- TASK BRIEF
Check each line of the listing, and copy it if it contains the word "computer".

- DATA PROVIDED
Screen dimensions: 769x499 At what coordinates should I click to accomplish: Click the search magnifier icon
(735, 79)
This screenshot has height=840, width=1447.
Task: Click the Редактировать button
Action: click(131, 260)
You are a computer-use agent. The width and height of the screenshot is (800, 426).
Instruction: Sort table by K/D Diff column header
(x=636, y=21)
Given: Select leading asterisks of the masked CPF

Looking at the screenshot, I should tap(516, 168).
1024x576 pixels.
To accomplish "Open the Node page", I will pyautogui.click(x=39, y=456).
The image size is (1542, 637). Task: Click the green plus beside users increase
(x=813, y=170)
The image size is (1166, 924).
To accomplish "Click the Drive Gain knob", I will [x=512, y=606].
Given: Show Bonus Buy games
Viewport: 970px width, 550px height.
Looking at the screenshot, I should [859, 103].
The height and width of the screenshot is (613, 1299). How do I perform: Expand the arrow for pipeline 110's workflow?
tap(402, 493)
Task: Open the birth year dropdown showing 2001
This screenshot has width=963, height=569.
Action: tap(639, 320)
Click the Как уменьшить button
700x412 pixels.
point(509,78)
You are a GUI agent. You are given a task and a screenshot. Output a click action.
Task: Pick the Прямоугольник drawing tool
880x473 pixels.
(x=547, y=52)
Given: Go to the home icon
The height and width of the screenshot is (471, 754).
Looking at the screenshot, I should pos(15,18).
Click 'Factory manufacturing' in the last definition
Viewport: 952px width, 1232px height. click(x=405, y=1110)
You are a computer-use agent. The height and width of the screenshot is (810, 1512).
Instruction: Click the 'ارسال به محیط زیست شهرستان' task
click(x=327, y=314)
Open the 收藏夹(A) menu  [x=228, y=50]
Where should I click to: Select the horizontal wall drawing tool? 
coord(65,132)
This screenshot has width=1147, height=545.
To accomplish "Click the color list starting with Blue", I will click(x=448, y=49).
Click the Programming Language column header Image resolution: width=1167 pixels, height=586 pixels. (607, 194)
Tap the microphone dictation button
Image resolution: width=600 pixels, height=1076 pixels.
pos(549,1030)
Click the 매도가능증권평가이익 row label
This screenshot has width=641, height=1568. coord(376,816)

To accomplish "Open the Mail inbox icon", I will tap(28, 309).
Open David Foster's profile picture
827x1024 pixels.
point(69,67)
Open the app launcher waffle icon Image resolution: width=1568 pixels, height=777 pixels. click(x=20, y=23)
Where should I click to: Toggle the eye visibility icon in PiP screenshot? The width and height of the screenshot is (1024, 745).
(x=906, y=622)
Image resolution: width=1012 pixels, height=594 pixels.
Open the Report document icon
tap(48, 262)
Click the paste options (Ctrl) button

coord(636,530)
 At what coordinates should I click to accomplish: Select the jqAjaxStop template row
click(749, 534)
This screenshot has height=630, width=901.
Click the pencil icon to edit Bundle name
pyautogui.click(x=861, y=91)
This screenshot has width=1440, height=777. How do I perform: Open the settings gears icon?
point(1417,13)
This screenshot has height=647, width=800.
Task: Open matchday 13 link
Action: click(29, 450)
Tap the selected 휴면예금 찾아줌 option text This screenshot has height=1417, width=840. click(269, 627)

- OUTPUT FOR THIS TASK
You are a computer-use agent. The width and height of the screenshot is (800, 426).
You are a computer-use agent. The height and width of the screenshot is (810, 1512).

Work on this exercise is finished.